(a) If p varies directly as \(r^{2}\) and p = 3.2 when r = 4, find the value of p when r = 6.5.
(b) Solve the simultaneous equations :
\(\frac{x}{2} + \frac{y}{4} = 1 ; \frac{x}{3} – \frac{y}{4} = \frac{-1}{6}\)
Explanation
(a) \(p \propto r^{2}\)
\(\implies p = kr^{2}\)
\(3.2 = k(4^{2}) \implies 3.2 = 16k\)
\(k = \frac{3.2}{16} = 0.2\)
\(\therefore p = 0.2r^{2}\)
When r = 6.5,
\(p = 0.2 (6.5^{2}) \)
= \(0.2(42.25)\)
\(p = 8.45\)
(b) \(\frac{x}{2} + \frac{y}{4} = 1 ... (1)\)

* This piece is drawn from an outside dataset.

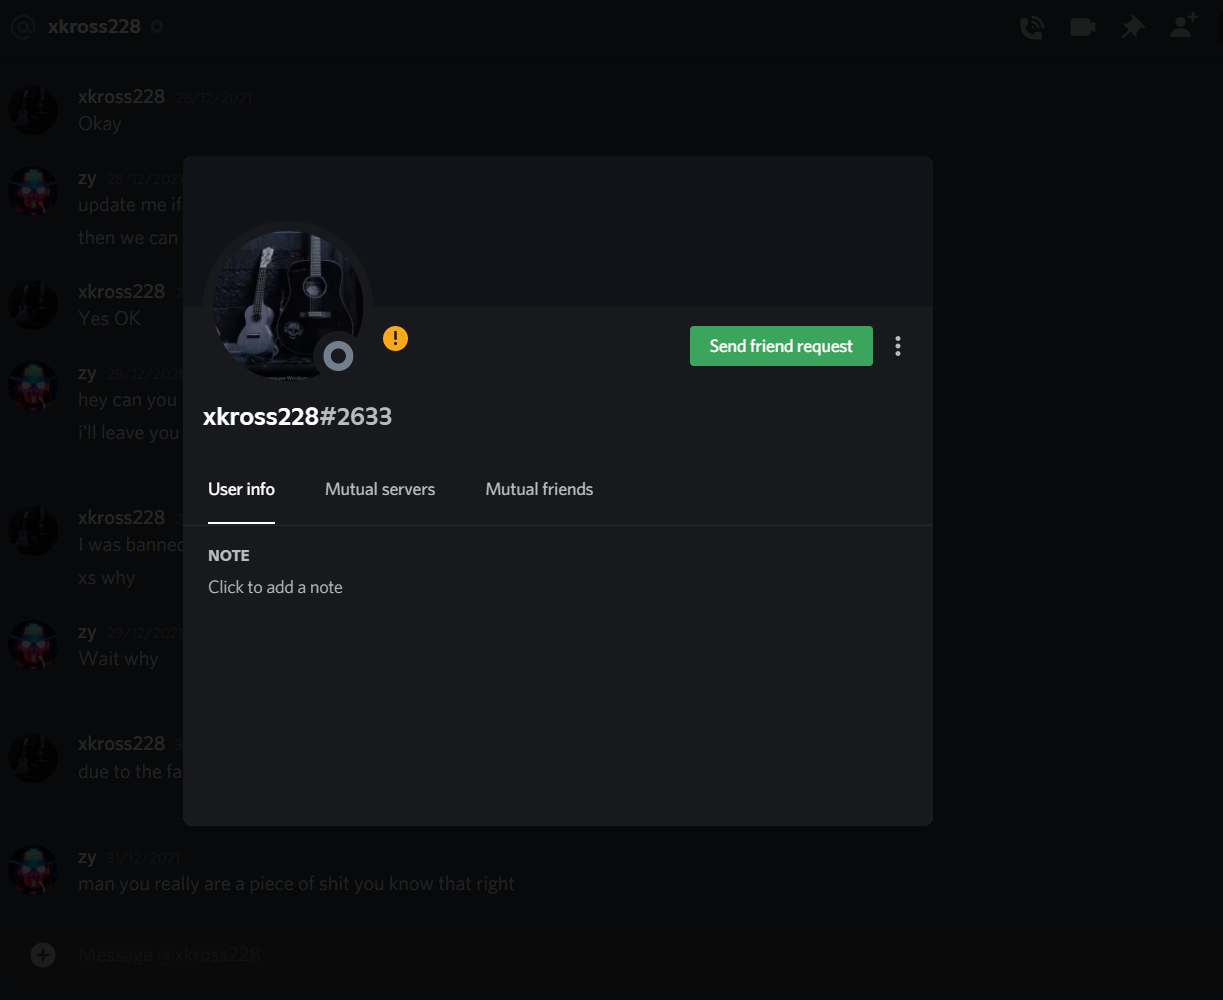Switch to the Mutual servers tab
1223x1000 pixels.
tap(380, 489)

\(\frac{x}{3} - \frac{y}{4} = -\frac{1}{6} .... (2)\)
Adding equation (1) and (2), we have
\(\frac{x}{2} + \frac{x}{3} = 1 - \frac{1}{6}\)
\(\frac{5x}{6} = \frac{5}{6} \implies x = 1\)
Put x = 1 in (1),
\(\frac{1}{2} + \frac{y}{4} = 1 \implies \frac{y}{4} = 1 - \frac{1}{2}\)
\(\frac{y}{4} = \frac{1}{2} \implies y = 2\)
\((x, y) = (1, 2)\).